Chromium OS Platform

Cryptohome Modernization APIs Reference

Authors: hardikgoyal@chromium.org, kerrnel@chromium.org

Objective

This document describes the external behavior of the new APIs introduced for the cryptohome modernization project. These APIs are being implemented as of January 2022, and expected to be complete by June 2022.

Background

These APIs cover three large areas of functionality.

  1. Storage - The storage APIs create a user's backing store on disk, and mount the decrypted files using supplied credentials.
  2. AuthSessions - AuthSessions represent a user in cryptohome, and allow multiple API calls to work with an authenticated user. Rather than passing the credentials to each API call, the credential is passed once to Authenticate, and the unique auth session ID is passed to each other call.
  3. AuthFactors - AuthFactors represent the various types of credentials used on Chrome OS. The simplest is the password. There are also smart cards, Android phones (SmartLock), PINs, etc.
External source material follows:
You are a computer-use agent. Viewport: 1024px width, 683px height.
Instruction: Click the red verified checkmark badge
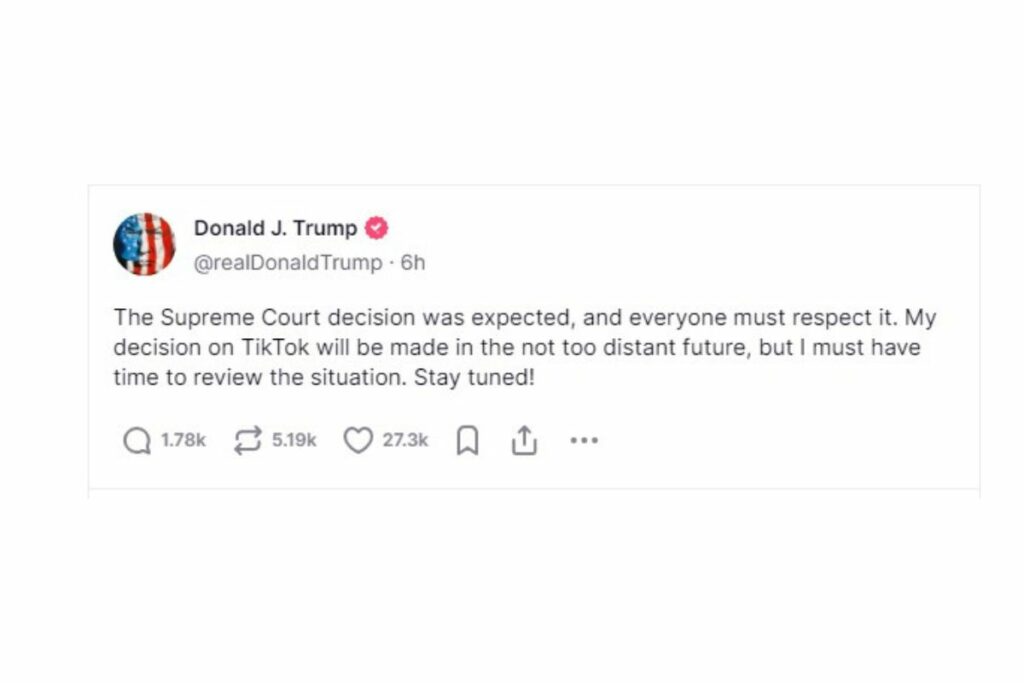point(376,229)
Backing Storage Information

There are two separate backing key stores on Chrome OS. VaultKeyset is the legacy keystore, soon to be replaced by UserSecretStash. A user has a copy of a VaultKeyset per credential, making it hard to scale these key stores. UserSecretStash is a universal key store which each credential wraps.

Storage APIs

The user storage APIs are now split into two operations: Create and Prepare, with Create being available for persistent users. All the users (Guest, Ephemeral and Persistent) will call PrepareVault. The Prepare calls used to be called Mount, but Prepare better reflects that the call is doing many things (setting up device mappers, registering file system keys, bind mounting) and not only a mount.

Here is more about the APIs:

  1. PrepareGuestVault - This request is intended to happen when a user wants to login to ChromeOS as a guest.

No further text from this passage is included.